[What you should do] Only one portion of the data is to be written out: from the line bearing "Форумы (182, 282)" through the line bearing "Ekonomi (447, 45)". Write it exactly as it appears.

[Records drawn from a dataset]
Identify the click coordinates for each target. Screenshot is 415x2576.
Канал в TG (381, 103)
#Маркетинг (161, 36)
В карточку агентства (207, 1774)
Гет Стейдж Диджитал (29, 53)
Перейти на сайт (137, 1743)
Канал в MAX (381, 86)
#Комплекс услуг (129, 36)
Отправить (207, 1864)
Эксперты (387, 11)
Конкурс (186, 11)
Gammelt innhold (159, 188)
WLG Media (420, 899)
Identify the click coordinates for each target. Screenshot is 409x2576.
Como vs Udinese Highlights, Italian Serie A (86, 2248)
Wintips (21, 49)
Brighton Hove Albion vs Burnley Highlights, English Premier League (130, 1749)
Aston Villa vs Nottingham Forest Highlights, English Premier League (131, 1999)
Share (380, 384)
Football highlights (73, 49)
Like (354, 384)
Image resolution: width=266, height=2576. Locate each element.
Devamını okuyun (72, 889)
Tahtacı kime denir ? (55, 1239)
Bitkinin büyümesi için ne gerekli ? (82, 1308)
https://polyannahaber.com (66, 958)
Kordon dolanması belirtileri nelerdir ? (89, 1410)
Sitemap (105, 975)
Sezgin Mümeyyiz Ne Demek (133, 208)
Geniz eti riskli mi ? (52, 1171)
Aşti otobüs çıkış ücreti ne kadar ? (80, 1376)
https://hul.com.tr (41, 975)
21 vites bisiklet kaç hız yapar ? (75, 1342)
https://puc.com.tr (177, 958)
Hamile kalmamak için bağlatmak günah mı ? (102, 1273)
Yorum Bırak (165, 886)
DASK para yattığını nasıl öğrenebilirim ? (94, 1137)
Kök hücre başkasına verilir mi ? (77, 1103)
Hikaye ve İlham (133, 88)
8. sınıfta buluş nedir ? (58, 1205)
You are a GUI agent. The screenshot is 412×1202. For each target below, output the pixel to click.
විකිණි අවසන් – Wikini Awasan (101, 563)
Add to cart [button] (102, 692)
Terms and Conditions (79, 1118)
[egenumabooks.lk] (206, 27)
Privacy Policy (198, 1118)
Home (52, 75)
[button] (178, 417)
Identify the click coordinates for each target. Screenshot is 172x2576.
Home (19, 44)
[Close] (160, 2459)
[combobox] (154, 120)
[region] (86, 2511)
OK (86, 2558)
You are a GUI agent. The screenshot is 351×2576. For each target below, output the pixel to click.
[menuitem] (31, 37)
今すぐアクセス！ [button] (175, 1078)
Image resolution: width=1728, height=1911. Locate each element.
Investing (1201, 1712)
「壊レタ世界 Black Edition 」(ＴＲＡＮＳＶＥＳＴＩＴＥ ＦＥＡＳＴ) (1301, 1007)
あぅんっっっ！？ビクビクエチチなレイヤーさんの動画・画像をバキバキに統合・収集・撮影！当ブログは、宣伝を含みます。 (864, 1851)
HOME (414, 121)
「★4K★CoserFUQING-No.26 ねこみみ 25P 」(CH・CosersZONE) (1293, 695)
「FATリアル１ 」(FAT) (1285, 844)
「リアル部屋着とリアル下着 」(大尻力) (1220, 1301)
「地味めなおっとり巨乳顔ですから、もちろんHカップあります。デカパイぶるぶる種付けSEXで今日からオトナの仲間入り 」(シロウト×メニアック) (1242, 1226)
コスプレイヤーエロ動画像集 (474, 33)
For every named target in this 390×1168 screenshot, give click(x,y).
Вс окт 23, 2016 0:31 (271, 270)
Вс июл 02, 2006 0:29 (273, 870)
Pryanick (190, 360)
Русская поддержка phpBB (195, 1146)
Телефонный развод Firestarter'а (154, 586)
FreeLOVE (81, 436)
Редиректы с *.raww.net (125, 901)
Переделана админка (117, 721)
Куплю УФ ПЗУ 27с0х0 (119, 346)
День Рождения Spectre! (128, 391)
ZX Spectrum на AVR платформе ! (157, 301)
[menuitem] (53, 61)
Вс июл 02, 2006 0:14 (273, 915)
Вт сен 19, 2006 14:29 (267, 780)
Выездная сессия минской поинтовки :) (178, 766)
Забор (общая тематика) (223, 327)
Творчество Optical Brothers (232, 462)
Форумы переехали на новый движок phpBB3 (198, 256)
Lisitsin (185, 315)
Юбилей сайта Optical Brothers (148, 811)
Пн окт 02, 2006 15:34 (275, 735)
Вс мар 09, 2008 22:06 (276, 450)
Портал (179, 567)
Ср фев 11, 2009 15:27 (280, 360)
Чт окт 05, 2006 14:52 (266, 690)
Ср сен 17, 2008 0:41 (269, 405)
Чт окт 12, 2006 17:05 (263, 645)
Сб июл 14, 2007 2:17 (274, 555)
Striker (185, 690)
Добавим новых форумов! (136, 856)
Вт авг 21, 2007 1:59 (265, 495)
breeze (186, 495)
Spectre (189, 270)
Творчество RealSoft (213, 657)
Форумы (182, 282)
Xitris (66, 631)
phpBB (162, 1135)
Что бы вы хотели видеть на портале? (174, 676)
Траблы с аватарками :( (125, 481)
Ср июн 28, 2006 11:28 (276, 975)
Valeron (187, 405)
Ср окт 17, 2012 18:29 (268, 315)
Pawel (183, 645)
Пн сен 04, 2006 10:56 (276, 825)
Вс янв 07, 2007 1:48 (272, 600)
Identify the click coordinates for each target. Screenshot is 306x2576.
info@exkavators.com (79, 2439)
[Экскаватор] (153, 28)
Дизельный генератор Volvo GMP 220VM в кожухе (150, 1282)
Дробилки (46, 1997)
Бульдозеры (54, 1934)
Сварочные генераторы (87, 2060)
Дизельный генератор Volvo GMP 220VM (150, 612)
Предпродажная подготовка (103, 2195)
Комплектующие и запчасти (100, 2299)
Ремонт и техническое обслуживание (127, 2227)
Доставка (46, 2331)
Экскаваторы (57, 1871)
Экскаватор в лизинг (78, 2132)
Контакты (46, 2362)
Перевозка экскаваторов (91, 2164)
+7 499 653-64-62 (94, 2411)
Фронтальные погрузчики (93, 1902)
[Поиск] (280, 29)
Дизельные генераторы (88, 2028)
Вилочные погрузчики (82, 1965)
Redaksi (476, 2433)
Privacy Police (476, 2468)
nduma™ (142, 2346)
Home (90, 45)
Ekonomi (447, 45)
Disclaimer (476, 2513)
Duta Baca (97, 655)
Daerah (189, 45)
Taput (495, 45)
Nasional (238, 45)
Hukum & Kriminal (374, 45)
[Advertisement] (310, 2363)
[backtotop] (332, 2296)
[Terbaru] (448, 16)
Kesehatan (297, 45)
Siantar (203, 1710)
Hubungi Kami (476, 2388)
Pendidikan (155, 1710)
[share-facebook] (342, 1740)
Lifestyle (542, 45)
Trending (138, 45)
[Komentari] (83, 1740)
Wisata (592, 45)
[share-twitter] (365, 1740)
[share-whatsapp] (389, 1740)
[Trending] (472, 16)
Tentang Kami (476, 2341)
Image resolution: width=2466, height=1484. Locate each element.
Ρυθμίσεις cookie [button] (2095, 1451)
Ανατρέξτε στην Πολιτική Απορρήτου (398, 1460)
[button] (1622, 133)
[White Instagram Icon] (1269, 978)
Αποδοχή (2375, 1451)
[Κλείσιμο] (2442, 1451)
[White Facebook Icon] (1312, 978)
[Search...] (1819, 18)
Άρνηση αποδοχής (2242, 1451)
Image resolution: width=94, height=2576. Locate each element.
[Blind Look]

[Finished task]
Форумы (182, 282)
Xitris (66, 631)
phpBB (162, 1135)
Что бы вы хотели видеть на портале? (174, 676)
Траблы с аватарками :( (125, 481)
Ср июн 28, 2006 11:28 (276, 975)
Valeron (187, 405)
Ср окт 17, 2012 18:29 (268, 315)
Pawel (183, 645)
Пн сен 04, 2006 10:56 (276, 825)
Вс янв 07, 2007 1:48 (272, 600)
Identify the click coordinates for each target. Screenshot is 306x2576.
info@exkavators.com (79, 2439)
[Экскаватор] (153, 28)
Дизельный генератор Volvo GMP 220VM в кожухе (150, 1282)
Дробилки (46, 1997)
Бульдозеры (54, 1934)
Сварочные генераторы (87, 2060)
Дизельный генератор Volvo GMP 220VM (150, 612)
Предпродажная подготовка (103, 2195)
Комплектующие и запчасти (100, 2299)
Ремонт и техническое обслуживание (127, 2227)
Доставка (46, 2331)
Экскаваторы (57, 1871)
Экскаватор в лизинг (78, 2132)
Контакты (46, 2362)
Перевозка экскаваторов (91, 2164)
+7 499 653-64-62 (94, 2411)
Фронтальные погрузчики (93, 1902)
[Поиск] (280, 29)
Дизельные генераторы (88, 2028)
Вилочные погрузчики (82, 1965)
Redaksi (476, 2433)
Privacy Police (476, 2468)
nduma™ (142, 2346)
Home (90, 45)
Ekonomi (447, 45)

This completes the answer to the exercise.